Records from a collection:
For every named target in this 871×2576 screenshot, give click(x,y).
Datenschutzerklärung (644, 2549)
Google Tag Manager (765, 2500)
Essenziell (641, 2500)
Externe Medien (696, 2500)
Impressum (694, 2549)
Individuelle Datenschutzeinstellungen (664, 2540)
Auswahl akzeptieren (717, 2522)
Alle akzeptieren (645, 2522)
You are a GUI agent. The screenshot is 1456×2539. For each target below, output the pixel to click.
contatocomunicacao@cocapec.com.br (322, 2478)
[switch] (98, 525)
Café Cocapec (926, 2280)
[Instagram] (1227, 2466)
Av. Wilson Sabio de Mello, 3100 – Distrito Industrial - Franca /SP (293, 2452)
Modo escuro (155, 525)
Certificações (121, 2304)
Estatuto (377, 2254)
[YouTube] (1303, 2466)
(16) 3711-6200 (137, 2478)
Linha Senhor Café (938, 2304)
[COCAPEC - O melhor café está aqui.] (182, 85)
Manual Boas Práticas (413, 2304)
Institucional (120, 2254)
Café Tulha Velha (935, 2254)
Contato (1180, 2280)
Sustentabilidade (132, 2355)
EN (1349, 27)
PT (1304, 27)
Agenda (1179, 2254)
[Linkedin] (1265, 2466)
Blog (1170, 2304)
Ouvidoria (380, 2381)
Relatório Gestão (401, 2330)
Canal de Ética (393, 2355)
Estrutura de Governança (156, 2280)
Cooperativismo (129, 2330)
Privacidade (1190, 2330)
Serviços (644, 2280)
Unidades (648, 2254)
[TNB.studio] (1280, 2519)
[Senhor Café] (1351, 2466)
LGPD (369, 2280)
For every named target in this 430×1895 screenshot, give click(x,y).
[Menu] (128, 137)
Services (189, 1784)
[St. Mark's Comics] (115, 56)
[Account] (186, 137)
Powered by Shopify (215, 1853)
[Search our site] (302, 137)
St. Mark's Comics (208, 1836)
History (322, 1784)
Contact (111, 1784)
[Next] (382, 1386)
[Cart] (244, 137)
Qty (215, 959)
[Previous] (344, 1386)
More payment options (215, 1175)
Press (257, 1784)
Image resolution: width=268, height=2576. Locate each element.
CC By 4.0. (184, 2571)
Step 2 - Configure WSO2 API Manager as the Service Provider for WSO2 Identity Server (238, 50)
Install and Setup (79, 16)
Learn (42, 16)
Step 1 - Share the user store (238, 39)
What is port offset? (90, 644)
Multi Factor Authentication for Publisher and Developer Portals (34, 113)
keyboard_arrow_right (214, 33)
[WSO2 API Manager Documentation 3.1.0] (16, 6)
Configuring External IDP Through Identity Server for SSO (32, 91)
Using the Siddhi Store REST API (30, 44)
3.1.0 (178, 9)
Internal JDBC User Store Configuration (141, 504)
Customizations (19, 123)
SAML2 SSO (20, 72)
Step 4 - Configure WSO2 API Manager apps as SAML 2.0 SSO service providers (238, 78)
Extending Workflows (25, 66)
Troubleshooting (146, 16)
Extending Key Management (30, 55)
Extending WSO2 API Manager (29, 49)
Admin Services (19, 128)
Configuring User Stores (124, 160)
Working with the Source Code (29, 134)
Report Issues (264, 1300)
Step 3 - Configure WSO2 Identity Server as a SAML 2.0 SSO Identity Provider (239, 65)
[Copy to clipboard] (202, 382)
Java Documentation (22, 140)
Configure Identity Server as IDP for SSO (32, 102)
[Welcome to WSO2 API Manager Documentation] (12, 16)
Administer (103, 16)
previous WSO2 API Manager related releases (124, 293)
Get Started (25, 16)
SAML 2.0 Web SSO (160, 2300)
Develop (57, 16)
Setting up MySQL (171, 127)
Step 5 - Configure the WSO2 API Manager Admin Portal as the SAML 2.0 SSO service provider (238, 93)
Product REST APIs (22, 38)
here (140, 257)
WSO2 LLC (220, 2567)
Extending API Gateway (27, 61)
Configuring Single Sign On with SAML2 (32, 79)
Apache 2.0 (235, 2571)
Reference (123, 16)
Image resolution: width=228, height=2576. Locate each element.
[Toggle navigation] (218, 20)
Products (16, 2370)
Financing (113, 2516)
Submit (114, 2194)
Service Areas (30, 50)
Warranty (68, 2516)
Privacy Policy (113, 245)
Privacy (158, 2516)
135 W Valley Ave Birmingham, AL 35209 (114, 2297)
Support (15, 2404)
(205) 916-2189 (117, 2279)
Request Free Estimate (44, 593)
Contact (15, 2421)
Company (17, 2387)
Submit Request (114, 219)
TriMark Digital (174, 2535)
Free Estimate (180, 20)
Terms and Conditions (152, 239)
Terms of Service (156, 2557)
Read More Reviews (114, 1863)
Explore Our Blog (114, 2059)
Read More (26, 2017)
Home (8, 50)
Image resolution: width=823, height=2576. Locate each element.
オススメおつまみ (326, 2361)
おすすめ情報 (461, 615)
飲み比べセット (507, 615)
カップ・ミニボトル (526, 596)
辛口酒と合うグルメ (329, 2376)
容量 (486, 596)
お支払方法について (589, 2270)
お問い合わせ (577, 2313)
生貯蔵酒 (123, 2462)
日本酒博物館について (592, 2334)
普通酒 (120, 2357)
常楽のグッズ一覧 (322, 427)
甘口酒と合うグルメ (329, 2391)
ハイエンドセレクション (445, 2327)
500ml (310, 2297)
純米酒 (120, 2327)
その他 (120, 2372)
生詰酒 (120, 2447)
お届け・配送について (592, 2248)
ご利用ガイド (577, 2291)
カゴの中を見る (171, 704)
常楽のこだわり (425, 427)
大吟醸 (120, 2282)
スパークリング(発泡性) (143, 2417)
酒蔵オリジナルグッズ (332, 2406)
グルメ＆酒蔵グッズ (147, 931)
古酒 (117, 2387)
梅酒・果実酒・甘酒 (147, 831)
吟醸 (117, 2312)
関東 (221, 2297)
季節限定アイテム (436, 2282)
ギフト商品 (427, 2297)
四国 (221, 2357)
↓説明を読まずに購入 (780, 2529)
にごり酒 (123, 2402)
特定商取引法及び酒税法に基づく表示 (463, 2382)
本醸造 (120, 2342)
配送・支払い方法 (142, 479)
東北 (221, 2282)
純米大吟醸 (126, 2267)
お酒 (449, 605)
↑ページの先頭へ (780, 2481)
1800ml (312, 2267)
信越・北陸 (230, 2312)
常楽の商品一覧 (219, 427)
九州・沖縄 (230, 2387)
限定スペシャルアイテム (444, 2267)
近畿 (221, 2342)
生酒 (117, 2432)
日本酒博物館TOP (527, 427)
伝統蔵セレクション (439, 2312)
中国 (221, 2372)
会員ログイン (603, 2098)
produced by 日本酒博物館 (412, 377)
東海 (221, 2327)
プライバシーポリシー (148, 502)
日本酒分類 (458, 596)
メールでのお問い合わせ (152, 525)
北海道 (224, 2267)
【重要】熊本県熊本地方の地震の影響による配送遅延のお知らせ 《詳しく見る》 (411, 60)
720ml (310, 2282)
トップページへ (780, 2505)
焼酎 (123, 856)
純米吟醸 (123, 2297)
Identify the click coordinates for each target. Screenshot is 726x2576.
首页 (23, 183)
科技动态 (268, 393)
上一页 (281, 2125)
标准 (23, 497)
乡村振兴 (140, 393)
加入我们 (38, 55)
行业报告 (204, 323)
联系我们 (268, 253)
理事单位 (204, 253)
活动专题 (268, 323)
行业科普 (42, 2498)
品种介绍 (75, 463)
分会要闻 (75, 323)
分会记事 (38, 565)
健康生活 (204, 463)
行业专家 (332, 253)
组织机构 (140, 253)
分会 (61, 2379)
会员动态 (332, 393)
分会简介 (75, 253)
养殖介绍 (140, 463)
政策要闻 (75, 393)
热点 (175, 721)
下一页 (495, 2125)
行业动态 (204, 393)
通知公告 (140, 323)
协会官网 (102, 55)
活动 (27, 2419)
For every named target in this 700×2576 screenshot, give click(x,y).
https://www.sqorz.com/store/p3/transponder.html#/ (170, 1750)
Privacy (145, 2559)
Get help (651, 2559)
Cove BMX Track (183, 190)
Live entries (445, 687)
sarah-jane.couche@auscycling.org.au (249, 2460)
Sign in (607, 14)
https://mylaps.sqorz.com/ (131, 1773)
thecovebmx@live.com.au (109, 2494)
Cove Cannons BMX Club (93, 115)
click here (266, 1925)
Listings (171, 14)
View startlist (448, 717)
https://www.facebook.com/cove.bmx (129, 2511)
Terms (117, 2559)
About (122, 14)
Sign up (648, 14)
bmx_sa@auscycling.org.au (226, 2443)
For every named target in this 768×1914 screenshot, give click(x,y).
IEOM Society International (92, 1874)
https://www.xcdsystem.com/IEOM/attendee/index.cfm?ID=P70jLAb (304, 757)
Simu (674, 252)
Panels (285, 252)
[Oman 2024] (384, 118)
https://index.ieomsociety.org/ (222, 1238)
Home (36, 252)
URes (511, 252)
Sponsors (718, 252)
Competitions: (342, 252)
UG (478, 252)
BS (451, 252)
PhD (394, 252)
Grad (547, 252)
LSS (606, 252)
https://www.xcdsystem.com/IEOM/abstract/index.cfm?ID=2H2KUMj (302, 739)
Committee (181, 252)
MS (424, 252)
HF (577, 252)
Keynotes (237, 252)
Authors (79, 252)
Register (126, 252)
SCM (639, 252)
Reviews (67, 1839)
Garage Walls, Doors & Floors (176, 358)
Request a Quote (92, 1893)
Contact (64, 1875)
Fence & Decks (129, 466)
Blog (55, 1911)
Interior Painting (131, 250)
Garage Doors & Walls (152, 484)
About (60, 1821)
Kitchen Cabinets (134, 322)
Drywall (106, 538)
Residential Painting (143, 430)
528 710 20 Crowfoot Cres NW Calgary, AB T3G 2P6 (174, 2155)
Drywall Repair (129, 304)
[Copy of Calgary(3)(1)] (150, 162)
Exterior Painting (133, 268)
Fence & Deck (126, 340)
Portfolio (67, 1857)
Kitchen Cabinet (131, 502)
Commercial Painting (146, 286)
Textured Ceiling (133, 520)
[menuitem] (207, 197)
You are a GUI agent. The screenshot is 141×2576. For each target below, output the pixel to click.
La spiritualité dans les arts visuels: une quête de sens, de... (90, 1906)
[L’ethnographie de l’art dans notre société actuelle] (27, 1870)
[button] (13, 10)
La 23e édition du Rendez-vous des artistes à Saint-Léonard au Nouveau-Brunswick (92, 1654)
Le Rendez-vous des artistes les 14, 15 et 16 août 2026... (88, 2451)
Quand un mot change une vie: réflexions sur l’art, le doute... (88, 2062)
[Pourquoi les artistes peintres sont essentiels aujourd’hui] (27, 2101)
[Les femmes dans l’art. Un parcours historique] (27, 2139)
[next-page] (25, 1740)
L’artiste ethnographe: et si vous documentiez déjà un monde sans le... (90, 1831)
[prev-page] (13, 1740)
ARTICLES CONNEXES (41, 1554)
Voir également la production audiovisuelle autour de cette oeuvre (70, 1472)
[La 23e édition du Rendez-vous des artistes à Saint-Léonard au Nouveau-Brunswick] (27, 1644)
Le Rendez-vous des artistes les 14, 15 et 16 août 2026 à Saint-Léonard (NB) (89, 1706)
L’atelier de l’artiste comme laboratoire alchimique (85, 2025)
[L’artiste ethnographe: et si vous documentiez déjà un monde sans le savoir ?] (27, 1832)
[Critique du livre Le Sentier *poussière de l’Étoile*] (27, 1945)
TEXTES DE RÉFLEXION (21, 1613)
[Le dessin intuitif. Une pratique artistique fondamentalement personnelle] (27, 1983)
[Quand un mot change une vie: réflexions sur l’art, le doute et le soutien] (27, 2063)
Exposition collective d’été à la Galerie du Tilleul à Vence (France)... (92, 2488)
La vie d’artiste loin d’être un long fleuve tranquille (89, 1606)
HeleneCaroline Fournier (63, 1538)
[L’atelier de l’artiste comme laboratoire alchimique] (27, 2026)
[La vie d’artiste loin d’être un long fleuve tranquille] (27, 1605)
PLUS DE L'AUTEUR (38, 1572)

Your assignment: All that is wanted is a faithful reproduction of the line above with "ギフト商品 (427, 2297)", the line with "thecovebmx@live.com.au (109, 2494)", and every line in between.

Solution to the problem:
ギフト商品 (427, 2297)
四国 (221, 2357)
↓説明を読まずに購入 (780, 2529)
にごり酒 (123, 2402)
特定商取引法及び酒税法に基づく表示 (463, 2382)
本醸造 (120, 2342)
配送・支払い方法 (142, 479)
東北 (221, 2282)
純米大吟醸 (126, 2267)
お酒 (449, 605)
↑ページの先頭へ (780, 2481)
1800ml (312, 2267)
信越・北陸 (230, 2312)
常楽の商品一覧 (219, 427)
九州・沖縄 (230, 2387)
限定スペシャルアイテム (444, 2267)
近畿 (221, 2342)
生酒 (117, 2432)
日本酒博物館TOP (527, 427)
伝統蔵セレクション (439, 2312)
中国 (221, 2372)
会員ログイン (603, 2098)
produced by 日本酒博物館 (412, 377)
東海 (221, 2327)
プライバシーポリシー (148, 502)
日本酒分類 (458, 596)
メールでのお問い合わせ (152, 525)
北海道 (224, 2267)
【重要】熊本県熊本地方の地震の影響による配送遅延のお知らせ 《詳しく見る》 (411, 60)
720ml (310, 2282)
トップページへ (780, 2505)
焼酎 (123, 856)
純米吟醸 (123, 2297)
Identify the click coordinates for each target. Screenshot is 726x2576.
首页 (23, 183)
科技动态 (268, 393)
上一页 (281, 2125)
标准 (23, 497)
乡村振兴 (140, 393)
加入我们 (38, 55)
行业报告 (204, 323)
联系我们 (268, 253)
理事单位 (204, 253)
活动专题 (268, 323)
行业科普 (42, 2498)
品种介绍 (75, 463)
分会要闻 (75, 323)
分会记事 (38, 565)
健康生活 (204, 463)
行业专家 (332, 253)
组织机构 (140, 253)
分会 (61, 2379)
会员动态 (332, 393)
分会简介 (75, 253)
养殖介绍 (140, 463)
政策要闻 (75, 393)
热点 (175, 721)
下一页 (495, 2125)
行业动态 (204, 393)
通知公告 (140, 323)
协会官网 (102, 55)
活动 (27, 2419)
For every named target in this 700×2576 screenshot, give click(x,y).
https://www.sqorz.com/store/p3/transponder.html#/ (170, 1750)
Privacy (145, 2559)
Get help (651, 2559)
Cove BMX Track (183, 190)
Live entries (445, 687)
sarah-jane.couche@auscycling.org.au (249, 2460)
Sign in (607, 14)
https://mylaps.sqorz.com/ (131, 1773)
thecovebmx@live.com.au (109, 2494)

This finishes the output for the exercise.